Je revois aussi mon propre enfant qui, alors qu’il venait d’arriver dans nos vies et qu’on lui administrait un supplément de fer, avait passé plusieurs interminables secondes à arrêter de respirer. Je me souviens de son visage tout bleu et du poids de chacun des millièmes de secondes qui passaient. Je me souviens de l’impuissance, de la colère, de la détresse que l’on a ressenties avant qu’une intervenante ne vienne nous aider et stabiliser son état.
Intervenante dont ne peut pas bénéficier le bébé de l’histoire.

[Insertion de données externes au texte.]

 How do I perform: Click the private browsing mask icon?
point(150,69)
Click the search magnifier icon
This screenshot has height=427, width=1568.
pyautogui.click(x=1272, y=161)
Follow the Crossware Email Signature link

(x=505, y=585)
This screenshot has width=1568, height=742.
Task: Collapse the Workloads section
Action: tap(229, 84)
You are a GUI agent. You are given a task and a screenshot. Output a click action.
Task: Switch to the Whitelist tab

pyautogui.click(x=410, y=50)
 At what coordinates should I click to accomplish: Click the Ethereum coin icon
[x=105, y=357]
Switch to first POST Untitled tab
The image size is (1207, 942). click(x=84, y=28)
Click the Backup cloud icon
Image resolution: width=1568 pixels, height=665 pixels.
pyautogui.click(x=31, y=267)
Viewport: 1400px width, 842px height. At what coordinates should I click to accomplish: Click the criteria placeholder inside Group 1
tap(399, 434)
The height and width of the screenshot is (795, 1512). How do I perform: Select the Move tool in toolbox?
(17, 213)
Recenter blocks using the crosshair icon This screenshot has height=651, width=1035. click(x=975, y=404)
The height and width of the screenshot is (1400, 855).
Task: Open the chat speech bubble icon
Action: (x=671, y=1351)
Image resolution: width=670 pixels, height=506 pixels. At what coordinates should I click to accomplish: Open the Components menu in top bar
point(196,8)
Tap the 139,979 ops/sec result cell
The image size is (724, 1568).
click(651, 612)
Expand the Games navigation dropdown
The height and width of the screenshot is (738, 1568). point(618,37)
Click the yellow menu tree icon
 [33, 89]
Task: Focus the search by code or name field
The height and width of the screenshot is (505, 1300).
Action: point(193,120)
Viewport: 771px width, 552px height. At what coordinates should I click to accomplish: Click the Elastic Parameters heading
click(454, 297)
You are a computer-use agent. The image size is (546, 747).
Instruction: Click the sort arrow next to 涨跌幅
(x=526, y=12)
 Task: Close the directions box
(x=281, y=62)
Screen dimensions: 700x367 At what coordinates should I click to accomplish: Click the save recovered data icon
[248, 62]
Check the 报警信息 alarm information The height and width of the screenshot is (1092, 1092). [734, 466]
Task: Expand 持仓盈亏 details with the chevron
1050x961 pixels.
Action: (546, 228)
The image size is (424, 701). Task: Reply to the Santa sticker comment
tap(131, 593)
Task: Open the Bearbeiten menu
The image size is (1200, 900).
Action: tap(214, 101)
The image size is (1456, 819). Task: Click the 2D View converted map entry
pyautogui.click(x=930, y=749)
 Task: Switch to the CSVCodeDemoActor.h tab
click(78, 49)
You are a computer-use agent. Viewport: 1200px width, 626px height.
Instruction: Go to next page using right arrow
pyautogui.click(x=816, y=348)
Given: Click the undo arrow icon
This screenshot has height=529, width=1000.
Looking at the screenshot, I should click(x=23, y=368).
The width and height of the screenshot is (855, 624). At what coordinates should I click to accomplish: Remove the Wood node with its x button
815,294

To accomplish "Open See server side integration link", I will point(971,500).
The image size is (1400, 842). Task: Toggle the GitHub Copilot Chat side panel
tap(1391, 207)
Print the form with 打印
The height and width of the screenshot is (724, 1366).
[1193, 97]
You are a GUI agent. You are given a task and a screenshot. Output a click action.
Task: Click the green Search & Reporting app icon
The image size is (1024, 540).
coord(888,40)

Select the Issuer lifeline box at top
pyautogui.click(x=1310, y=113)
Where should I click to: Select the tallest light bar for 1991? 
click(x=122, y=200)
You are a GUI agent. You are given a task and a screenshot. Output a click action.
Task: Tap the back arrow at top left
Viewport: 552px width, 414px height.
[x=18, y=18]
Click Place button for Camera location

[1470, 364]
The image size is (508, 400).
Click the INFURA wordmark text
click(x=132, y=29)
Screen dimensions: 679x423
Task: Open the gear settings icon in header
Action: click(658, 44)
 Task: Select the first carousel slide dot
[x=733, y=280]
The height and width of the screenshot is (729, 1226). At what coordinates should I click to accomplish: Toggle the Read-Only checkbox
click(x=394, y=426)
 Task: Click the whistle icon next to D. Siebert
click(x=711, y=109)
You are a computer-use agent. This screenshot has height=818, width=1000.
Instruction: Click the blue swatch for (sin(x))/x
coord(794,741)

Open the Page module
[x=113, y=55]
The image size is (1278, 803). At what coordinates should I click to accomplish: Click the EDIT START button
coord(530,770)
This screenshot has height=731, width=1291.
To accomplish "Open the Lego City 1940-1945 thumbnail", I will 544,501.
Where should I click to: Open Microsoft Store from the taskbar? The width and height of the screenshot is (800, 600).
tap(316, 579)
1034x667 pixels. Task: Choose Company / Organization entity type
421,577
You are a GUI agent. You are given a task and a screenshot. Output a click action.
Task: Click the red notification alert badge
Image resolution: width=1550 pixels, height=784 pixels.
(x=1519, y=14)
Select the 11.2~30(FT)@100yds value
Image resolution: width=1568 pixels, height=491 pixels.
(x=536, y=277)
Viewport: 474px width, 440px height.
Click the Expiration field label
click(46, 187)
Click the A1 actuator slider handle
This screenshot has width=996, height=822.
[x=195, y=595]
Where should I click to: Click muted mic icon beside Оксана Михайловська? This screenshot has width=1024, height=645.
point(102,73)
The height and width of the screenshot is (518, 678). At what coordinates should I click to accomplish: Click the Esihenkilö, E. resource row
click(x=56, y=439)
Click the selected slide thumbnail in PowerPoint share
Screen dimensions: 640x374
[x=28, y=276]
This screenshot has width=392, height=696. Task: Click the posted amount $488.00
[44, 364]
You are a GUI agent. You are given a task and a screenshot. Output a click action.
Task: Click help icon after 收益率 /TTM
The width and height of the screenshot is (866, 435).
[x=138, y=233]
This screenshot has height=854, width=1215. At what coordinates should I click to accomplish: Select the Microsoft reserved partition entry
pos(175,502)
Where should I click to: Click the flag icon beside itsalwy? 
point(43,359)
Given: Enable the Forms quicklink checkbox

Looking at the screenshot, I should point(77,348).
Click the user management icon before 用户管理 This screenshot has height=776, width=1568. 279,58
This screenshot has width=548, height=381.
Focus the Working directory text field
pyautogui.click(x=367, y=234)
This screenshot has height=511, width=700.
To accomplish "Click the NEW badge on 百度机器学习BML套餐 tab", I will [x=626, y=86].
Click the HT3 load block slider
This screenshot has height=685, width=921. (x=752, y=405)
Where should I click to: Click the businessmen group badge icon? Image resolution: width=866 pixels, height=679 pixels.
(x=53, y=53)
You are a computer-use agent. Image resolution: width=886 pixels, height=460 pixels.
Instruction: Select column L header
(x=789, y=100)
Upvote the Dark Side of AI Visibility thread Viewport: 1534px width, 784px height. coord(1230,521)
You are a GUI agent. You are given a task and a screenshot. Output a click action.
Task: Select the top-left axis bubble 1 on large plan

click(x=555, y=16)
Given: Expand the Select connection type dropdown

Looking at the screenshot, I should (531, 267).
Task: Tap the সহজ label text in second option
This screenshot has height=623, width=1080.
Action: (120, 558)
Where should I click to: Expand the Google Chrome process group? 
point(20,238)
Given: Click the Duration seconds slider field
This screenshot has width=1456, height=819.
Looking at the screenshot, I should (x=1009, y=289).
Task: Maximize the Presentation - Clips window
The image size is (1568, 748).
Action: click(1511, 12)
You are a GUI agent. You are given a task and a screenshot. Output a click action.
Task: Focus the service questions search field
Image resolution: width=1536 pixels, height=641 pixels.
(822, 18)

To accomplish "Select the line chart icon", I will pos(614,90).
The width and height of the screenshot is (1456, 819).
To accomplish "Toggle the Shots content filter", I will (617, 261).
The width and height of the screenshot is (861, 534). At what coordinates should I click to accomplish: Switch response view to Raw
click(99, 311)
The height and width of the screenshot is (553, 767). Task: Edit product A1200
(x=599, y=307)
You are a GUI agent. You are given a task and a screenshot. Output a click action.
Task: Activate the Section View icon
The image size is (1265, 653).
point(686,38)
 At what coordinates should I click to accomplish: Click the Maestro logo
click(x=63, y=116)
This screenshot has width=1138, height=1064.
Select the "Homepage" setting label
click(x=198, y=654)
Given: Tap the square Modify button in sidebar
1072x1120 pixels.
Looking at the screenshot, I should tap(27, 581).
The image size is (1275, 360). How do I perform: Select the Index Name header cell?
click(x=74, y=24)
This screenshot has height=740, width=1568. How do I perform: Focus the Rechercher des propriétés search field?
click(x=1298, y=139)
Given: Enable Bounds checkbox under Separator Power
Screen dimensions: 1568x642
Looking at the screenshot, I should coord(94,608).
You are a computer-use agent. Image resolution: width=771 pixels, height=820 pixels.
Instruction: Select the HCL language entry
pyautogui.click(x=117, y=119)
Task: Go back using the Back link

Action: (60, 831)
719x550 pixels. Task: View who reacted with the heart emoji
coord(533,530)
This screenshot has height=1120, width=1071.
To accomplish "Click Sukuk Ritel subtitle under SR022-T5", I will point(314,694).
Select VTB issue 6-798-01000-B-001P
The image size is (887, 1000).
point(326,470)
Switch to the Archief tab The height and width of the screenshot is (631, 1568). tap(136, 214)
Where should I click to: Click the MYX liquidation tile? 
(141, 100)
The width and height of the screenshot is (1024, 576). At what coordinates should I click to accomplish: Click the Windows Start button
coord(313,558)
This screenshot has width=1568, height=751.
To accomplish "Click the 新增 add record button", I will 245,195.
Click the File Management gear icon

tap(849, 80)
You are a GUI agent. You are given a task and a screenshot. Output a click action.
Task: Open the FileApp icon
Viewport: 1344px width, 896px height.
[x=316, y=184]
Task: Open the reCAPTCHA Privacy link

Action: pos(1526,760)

Je ressens la fatigue due à l’insomnie des derniers jours s’envoler comme par magie. Elle me semble soudainement si insignifiante.
Je savoure la chance que j’ai de pouvoir être papa. La chance d’être assis dans ce café et d’entendre chaque mot qui sort de la bouche de la maman assise en face de moi. La chance de savoir que tous les besoins de mon enfant sont remplis à la garderie au moment où je pense à tout ça.
La maman termine la lecture de l’histoire de Gabrielle. Les autres y vont de plusieurs commentaires et émotions ressenties. Sur le coup, perdu dans ce tourbillon de pensées, je ne suis pas en mesure de partager ce que je ressens.
Je suis encore avec Gabrielle, Aminata et ce petit bébé en détresse.